The researchers call this “proxy discrimination” and say that, in many cases, it will be almost impossible for people to figure out that it’s happening. It’s especially important now that so many choices are guided algorithmically. Job listings are a good example of an area where proxy discrimination can occur because there are many ways an AI can discover correlations that are proxies for race, age or gender.
AI as a weaver and builder of relationships
Another example explains how discrimination can have counter-intuitive results. Take a life insurer that uses AI to price its policies. Say the company charges more for applicants who have visited the website of an organization that provides free testing for the BRCA mutation which is highly predictive of certain cancers. In this situation, the insurer would almost certainly be proxy discriminating for genetic information – the AI would latch on to the link between the website visit and genetic history. However, if the AI had access to genetic history, then visiting the website would not be predictive of any applicant’s genetic disposition to cancer.

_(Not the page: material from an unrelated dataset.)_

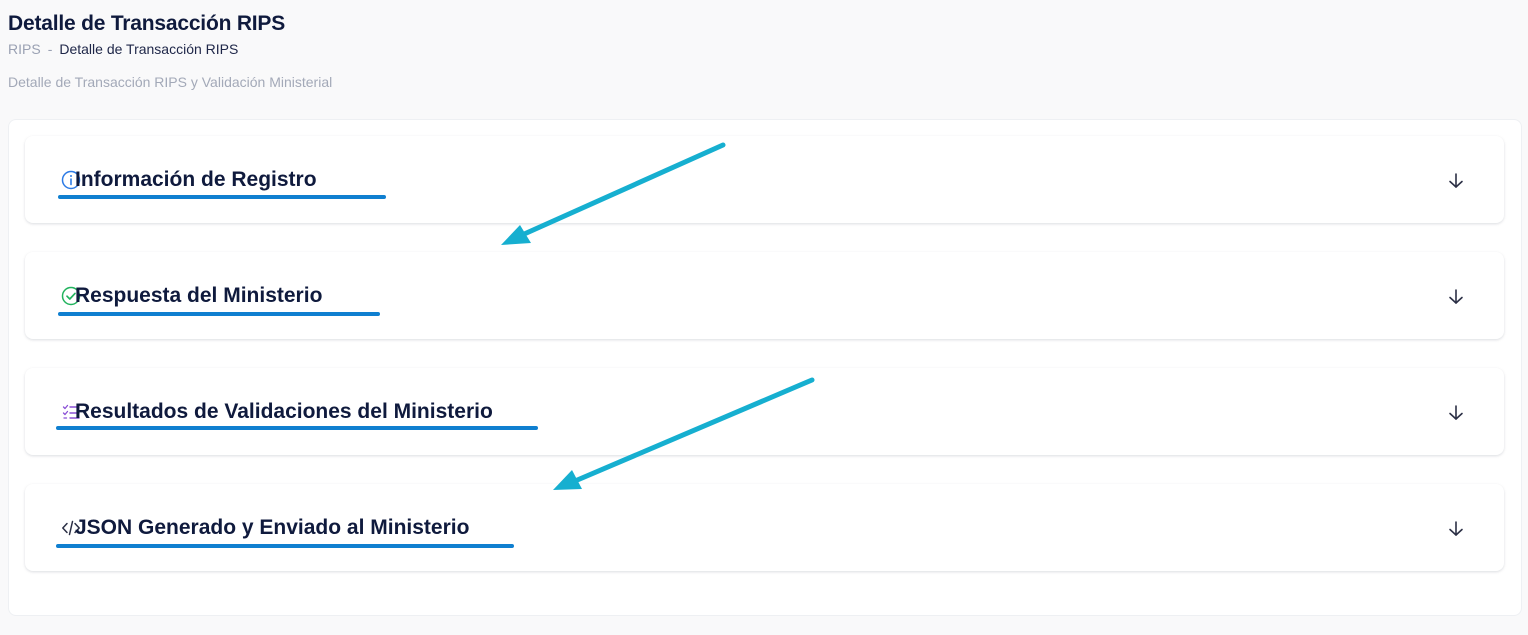 The width and height of the screenshot is (1528, 635). I want to click on page-title: Detalle de Transacción RIPS, so click(147, 24).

The researchers point out that it is this weaving and building of relationships among suspect classifiers, neutral variables and desired outcomes that makes AI so good at what it does and so dangerous in this context. All sorts of new big data streams can now proxy for things rather than the traditional proxies that were easier to identify. Instead of headgear, hairstyles, height and weight, proxies can theoretically be such things as Netflix viewing preferences and social media posts.
One solution is to teach AI about discrimination
With regulatory interest in AI increasing, businesses need to consider solutions. The authors offer specific suggestions relevant to data collection and use. These include removing access to substitute variables, mandating transparency, requiring causal connections and implementing ethical algorithms.

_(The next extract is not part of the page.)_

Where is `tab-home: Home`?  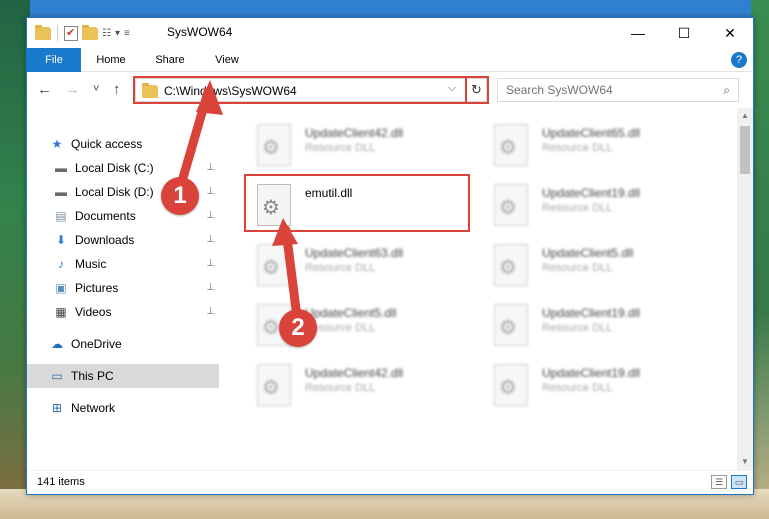
tab-home: Home is located at coordinates (111, 60).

This solution is counter-intuitive and comes from an “important, though little appreciated” economics paper from 2011. In simple terms, it involves teaching the AI what discrimination is first, then removing the discriminatory variables at the level of the individual. First, the model is run on all the discriminatory variables – essentially teaching the AI that certain variables predict discriminatory outcomes. This works because a model that explicitly includes all suspect variables means that non-suspect variables only have predictive power for reasons that have nothing to do with their correlation to the prohibited characteristics. Then, once this predictive power is stripped, any individualized data associated with prohibited characteristics are removed from the model and replaced with population averages. This step means that the model cannot link discriminatory characteristics with any one individual.

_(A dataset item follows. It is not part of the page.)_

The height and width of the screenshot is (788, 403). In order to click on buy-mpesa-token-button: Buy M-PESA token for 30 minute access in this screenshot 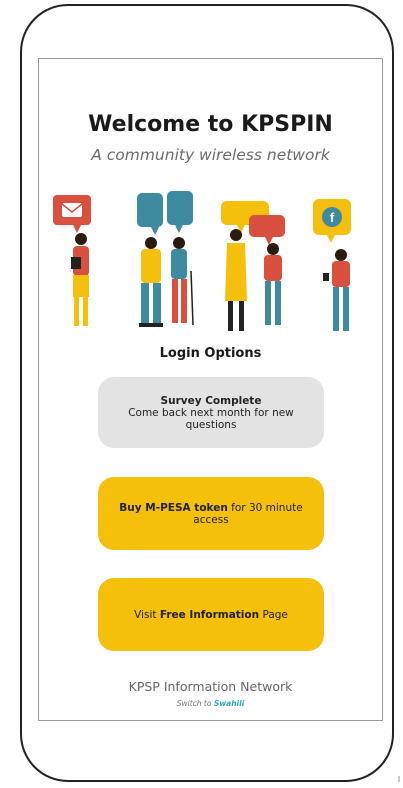, I will do `click(211, 514)`.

It’s a conceptually easy solution but the practicalities would be fraught; AI companies would need to collect data on legally prohibited characteristics and then make predictions on outcomes based on these, which would increase the risk that bad actors could be even more discriminatory. The authors suggest that government regulators would quickly be out of their depth and likely to be easily manipulated by technically-savvy companies.
Designing for what you can’t know
Again, it’s the things we value in AI – the fact it is not-intuitive and comes up with things humans wouldn’t and can’t explain how or why – that makes designing it so much more complex. Reducing discrimination is a core goal of many AI practitioners but this paper points out how this will not happen without careful design.